Well, I didn’t respond. I didn’t quite know what to say, and I’m still not sure I do. I’m left with the unsettling realization that either Swami is missing the whole point about using a toy camera in the first place, or I’m missing the bigger point that “it’s the picture, stupid”. I’m beginning to think it’s a little of both.

But since I’m the seasoned professional photographer and teacher, and since it’s my blog, let’s say I’m right, and Swami doesn’t get it. In my workshops, I try to make the point that shooting film is about guessing, and shooting digital is about knowing (at least it is after one learns how to do it properly). A Holga is the ultimate “point and pray” device. It delivers no guarantees but lots of surprises, exactly the opposite of what should be coming out of your digital camera. In other words, let’s say that the whole reason to shoot with that silly little kiddy camera is its “ANTI-DIGITALness”. When we get a cool picture out of a Holga, it’s FUN, it feels like a gift from the photo gods! If we accept all that, then we also have to accept the fact that a Holga image looks the way it does because it just can’t look any other way. Now, to my pea brain at least, that is a whole lot different than taking an extremely high quality digital image (which, incidentally, also looks the way it does because of the tool that made it) and running a software action on it that tries to make it look like something it isn’t. Both of the images you see here have character, maybe even similar character, but from a process standpoint (and process is really what this all comes down to) one is what it is and the other is what it isn’t. Or it is what it wants to be, not what it has to be. One is authentic, one is simulated, but both are photographs and both are interesting.

So, then, here's the big question: should we really care about HOW a picture was made, or is it better to care THAT a picture was made?

Think about that, will you? And do get back to me with your answer. I need to figure this out, and fast.

I should go now. My new jeans are in the dryer.

Tuesday, June 26, 2007

The one that got away



Here’s a story about three pictures, the two above that I did take, and the one I’ll tell you about in a second that I didn’t but that I’ll try to show you anyway.

I’ve always thought that, at its core, photography as practiced by me and by those whose work I admire most is simply about being able to show people things I’ve seen, and if I'm really successful, maybe a bit about how I felt about them, too. It may mean something entirely different to you, and that is why photography is so damn cool. It’s a big tent, and there’s room for all of us to do whatever we want to with it.

The workflow goes like this. You see something that for whatever reason looks interesting, and may even strike a chord in you somehow. You grab a camera, fiddle with it, try a few angles, snap a few shots, and if you’ve truly seen something interesting and you’ve done everything right, or right enough, you make a print or attach it to an e-mail or upload it to a website and proclaim to the world “Look at what I saw!” Simple, right?

But what about the pictures you see, sometimes with painful clarity, but that for whatever reason you don’t capture with a camera? What about the ones that get away? Is the act of seeing pictures with photographic precision but with only your memory and your words to fix them in time and space sufficient? For that matter, are photographs really any good at all at conveying our unique take on what we see and how we feel about it?

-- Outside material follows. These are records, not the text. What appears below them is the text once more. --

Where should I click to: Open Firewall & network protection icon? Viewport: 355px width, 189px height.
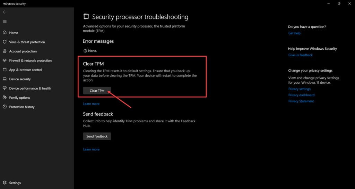coord(5,60)
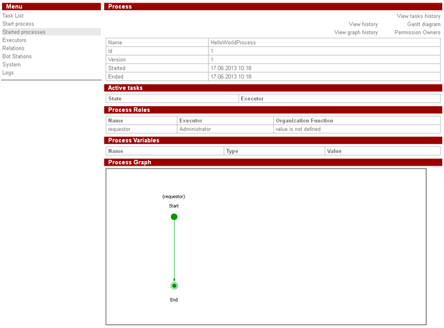Click the green End node in graph
Image resolution: width=444 pixels, height=328 pixels.
174,286
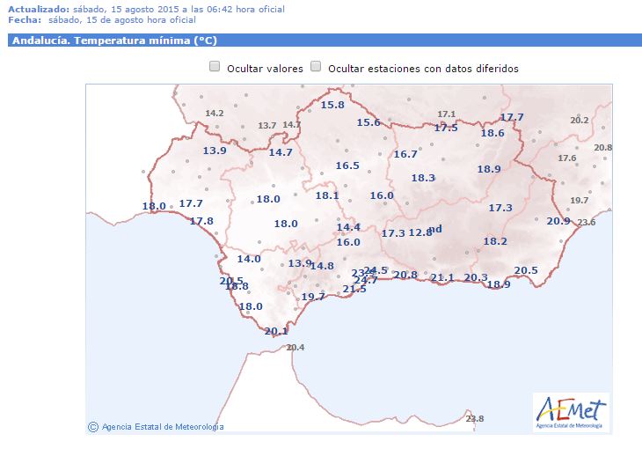This screenshot has width=642, height=449.
Task: Select the 15.8 station marker
Action: (332, 105)
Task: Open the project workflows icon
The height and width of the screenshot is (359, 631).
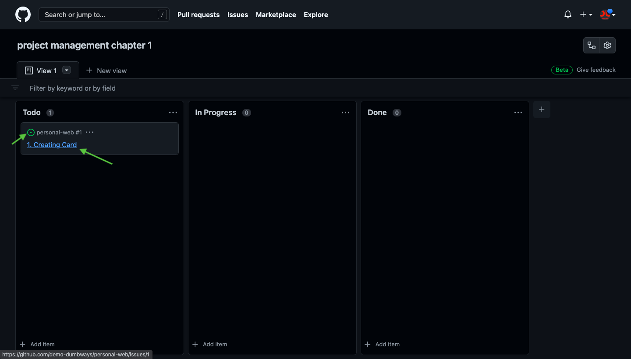Action: click(592, 45)
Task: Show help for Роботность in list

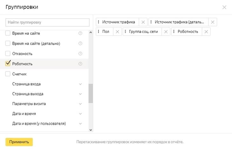Action: 80,64
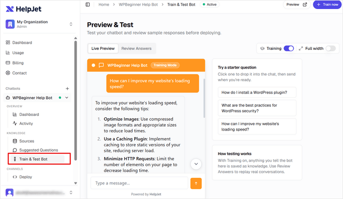343x199 pixels.
Task: Collapse sidebar using the panel icon
Action: (x=88, y=5)
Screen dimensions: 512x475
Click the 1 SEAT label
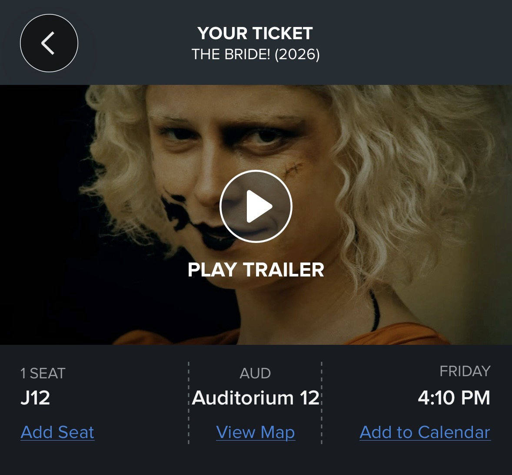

I hope you’ll agree with me and all the other photographers, writers and storytellers in the world that, if you try real hard, the answer to both of those questions is a resounding YES.

There have been many, many incredible pictures over the years that I recorded with my eyes but for one reason or another was unable to capture with a camera. Those failures don’t usually bother me all that much, but they do make it harder for me to share what I saw with others. Maybe that’s one of the reasons why writing has become such a big part of my creative life, I don’t know. In any event, though, the pictures that get away are often the big ones, the money shots, the ones that tie the loose ends together and make you either slap your head in frustration for missing them or just stare slack-jawed in amazed gratitude for witnessing them at all.

If you’re a friend of mine, or if you’ve taken one of my classes at NESOP (that actually makes you both), you’ve heard me tell the story behind the pictures at the top of this post and many others like them at least once before, and I trust that hearing it one more time won’t kill you. If you’re stumbling across me here for the first time, listen up. It’s a good one.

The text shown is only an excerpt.